About this task: What is the count of lines in the listing below that hold the string "computer"? Reply with that number alone.
+++ Records for this exercise
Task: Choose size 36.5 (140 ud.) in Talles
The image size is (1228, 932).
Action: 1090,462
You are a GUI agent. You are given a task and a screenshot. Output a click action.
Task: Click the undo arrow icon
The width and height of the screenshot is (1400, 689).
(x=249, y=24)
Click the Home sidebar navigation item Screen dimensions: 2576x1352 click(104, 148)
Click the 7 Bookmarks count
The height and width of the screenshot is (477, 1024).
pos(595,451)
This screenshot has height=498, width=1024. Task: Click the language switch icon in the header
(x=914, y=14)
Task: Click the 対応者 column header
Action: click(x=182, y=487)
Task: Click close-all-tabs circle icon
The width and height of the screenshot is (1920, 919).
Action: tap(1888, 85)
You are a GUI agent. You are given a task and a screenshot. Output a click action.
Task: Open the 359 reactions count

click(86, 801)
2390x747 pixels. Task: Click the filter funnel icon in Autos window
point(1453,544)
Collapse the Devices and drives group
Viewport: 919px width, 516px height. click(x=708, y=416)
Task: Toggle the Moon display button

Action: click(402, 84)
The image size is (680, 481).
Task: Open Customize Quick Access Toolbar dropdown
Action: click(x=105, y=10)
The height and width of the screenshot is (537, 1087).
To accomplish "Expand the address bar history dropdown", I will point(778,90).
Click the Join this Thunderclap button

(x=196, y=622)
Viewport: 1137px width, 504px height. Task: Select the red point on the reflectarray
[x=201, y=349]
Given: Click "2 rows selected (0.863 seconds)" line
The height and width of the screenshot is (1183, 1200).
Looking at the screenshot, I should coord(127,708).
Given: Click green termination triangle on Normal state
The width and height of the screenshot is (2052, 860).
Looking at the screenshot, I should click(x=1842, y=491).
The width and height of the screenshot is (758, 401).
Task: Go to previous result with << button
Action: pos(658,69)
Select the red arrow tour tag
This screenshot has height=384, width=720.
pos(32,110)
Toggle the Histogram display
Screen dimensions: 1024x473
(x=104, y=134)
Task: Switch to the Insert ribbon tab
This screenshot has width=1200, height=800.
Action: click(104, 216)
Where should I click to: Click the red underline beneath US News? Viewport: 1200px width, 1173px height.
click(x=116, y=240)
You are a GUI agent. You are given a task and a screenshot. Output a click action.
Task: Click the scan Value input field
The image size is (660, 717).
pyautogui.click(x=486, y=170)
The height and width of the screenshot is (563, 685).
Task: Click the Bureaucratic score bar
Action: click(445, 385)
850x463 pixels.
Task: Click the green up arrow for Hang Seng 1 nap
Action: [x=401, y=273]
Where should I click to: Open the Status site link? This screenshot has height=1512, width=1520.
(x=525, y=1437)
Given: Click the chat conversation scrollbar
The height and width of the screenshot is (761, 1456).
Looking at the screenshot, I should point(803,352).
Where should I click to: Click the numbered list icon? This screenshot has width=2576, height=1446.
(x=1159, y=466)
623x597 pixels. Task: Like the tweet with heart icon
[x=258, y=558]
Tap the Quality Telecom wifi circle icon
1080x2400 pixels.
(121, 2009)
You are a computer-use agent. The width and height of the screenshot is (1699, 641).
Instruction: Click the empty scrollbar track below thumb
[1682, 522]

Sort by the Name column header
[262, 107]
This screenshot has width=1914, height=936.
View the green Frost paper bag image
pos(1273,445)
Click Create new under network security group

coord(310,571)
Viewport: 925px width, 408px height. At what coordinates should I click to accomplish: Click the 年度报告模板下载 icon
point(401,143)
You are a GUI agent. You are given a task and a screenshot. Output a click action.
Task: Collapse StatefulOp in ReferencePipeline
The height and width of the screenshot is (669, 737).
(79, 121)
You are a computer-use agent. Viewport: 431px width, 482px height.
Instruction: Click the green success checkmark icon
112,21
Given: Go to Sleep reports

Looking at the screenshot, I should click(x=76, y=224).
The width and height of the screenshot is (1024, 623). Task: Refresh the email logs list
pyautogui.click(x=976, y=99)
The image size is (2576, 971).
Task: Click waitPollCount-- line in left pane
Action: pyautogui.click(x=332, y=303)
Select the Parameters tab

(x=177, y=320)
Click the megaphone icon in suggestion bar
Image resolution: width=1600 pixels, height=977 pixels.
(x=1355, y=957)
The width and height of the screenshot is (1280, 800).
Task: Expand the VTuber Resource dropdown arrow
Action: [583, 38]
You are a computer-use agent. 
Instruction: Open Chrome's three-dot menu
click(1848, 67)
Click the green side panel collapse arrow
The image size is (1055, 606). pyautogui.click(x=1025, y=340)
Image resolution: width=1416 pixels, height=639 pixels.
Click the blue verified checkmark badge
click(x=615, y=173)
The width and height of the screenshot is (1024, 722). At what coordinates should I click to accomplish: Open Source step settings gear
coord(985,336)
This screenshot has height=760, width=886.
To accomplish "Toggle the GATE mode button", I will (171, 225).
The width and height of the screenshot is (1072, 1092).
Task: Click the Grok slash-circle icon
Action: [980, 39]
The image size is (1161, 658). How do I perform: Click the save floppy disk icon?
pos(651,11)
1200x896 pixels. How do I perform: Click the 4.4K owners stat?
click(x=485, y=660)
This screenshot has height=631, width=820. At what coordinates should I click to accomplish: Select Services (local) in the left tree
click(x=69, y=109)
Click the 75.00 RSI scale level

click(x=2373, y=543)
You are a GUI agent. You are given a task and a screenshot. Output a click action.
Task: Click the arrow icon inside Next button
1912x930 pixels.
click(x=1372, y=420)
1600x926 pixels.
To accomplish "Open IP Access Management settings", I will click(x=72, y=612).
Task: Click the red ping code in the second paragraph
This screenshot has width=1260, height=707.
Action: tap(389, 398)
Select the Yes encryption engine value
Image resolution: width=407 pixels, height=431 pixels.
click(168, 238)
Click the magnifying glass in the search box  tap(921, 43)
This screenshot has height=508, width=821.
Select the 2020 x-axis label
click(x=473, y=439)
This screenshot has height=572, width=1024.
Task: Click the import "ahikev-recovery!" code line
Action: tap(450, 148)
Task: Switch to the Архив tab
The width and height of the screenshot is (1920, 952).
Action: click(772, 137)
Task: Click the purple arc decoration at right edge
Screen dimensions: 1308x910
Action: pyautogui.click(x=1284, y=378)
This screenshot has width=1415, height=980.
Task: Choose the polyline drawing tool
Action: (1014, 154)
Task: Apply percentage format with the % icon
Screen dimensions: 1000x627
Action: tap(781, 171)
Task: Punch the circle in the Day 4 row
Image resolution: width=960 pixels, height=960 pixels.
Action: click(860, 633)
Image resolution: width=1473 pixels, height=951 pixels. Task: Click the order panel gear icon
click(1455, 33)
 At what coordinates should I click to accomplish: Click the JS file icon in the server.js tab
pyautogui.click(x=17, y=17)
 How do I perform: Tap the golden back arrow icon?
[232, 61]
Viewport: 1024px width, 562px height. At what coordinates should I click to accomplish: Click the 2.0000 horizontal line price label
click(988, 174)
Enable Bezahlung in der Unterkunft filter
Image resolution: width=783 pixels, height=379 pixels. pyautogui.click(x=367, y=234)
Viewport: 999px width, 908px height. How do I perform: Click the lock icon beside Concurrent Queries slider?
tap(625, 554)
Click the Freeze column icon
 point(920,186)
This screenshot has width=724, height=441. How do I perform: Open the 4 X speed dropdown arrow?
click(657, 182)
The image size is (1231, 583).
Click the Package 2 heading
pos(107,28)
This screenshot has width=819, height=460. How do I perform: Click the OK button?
++++++
Finished task: 3